Could you take a look using the latest main branch and see if this solves parts of your problem?

lmmx commented 4 months ago

Hey @thomasaarholt, nice work!

No, pt.read_csv exists because pl.read_csv infers schema dtypes, whereas with Patito we always want to proactively define the dtypes in the data model. The docstring mentioning reading CSV files without headers is in the examples section, i.e. it's not the primary purpose, just a good demonstration of what it can do.

It makes sense to have a CSV reader method but not an Arrow/Parquet one because Parquet files embed the schema types, whereas CSV does not and so must always either provide them (passing the model dtypes) or infer (not perfect).

I was motivated to pick up this issue when I encountered a misinferred schema (a dataset of train stations' platform codes with numeric and alphanumeric values was misinferred as int when it was str typed).

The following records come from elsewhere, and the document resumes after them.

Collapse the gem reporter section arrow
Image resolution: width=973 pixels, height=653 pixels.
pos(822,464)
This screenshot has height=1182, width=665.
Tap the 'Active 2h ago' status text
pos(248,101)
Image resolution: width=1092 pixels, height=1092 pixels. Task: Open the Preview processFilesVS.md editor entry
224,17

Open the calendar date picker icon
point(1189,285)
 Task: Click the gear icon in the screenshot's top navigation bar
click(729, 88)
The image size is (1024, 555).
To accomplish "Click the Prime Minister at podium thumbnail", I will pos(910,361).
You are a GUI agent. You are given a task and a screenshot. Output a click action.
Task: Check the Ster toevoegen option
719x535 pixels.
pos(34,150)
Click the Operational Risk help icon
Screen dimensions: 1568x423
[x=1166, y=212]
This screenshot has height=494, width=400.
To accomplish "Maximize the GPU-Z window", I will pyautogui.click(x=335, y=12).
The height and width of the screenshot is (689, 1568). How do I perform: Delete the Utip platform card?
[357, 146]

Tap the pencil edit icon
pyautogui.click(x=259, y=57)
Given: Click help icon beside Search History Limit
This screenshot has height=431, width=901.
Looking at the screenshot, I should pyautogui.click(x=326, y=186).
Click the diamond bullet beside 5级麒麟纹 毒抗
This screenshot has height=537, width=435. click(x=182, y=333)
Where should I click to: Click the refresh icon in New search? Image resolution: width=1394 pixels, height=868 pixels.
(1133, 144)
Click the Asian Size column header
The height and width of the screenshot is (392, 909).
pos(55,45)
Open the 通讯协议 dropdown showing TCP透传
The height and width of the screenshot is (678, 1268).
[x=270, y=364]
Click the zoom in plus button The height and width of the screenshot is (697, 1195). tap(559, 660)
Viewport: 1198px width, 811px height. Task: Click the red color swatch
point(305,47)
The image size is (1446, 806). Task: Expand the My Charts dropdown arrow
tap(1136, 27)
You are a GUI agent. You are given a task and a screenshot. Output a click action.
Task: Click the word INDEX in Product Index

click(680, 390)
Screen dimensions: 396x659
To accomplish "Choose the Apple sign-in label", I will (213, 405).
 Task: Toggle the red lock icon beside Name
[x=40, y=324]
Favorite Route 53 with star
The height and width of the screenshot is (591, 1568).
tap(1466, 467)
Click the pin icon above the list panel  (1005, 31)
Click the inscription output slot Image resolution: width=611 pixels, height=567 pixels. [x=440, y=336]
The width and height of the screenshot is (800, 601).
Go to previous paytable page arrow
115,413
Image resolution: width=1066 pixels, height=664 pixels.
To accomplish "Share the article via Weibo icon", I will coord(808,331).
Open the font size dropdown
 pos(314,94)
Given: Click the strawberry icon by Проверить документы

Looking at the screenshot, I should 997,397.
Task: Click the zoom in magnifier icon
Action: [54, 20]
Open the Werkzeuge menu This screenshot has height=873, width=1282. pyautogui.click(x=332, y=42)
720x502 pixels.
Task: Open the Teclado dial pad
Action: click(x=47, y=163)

I can reproduce that error with a toy example here, lowering the value of the rows used to infer the schema to recreate the scenario of a "surprise" value that clashes with the inferred schema. (This was reinstalled on the main branch)

>>> import polars as pl
>>> from io import StringIO
>>> inp1 = StringIO("col_a,col_b\n1,2\n10,B")
>>> pl.read_csv(inp1)
shape: (2, 2)
┌───────┬───────┐
│ col_a ┆ col_b │
│ ---   ┆ ---   │
│ i64   ┆ str   │
╞═══════╪═══════╡
│ 1     ┆ 2     │
│ 10    ┆ B     │
└───────┴───────┘

But when the inferred schema length is too short you get the same error I initially hit

Click to show error message ```py >>> inp2 = StringIO("col_a,col_b\n1,2\n10,B") >>> pl.read_csv(inp2, infer_schema_length=1) Traceback (most recent call last): File "", line 1, in File "/home/louis/miniconda3/envs/patito/lib/python3.10/site-packages/polars/_utils/deprecation.py", line 134, in wrapper return function(*args, **kwargs) File "/home/louis/miniconda3/envs/patito/lib/python3.10/site-packages/polars/_utils/deprecation.py", line 134, in wrapper return function(*args, **kwargs) File "/home/louis/miniconda3/envs/patito/lib/python3.10/site-packages/polars/_utils/deprecation.py", line 134, in wrapper return function(*args, **kwargs) File "/home/louis/miniconda3/envs/patito/lib/python3.10/site-packages/polars/io/csv/functions.py", line 397, in read_csv df = pl.DataFrame._read_csv( File "/home/louis/miniconda3/envs/patito/lib/python3.10/site-packages/polars/dataframe/frame.py", line 655, in _read_csv self._df = PyDataFrame.read_csv( polars.exceptions.ComputeError: could not parse `B` as dtype `i64` at column 'col_b' (column number 2) The current offset in the file is 19 bytes. You might want to try: - increasing `infer_schema_length` (e.g. `infer_schema_length=10000`), - specifying correct dtype with the `dtypes` argument - setting `ignore_errors` to `True`, - adding `B` to the `null_values` list. Original error: ```remaining bytes non-empty``` ```

I'll take a look at the other aspect later, feeling a bit under the weather today! 🤒 I see it was put in in this commit:

Edit If I'm reading it correctly, the code you introduced in the _transform_df function will run on call to pt.DataFrame.validate(). This is later than the step at which read_csv runs (the model is used here for its dtypes and the alias generator is used for the field to column name transformations). I'll rebase and see how this works alongside the read_csv code, looks fine at first glance.

thomasaarholt commented 1 month ago

Thanks for doing this! I rebased this on latest main, and it's looking good!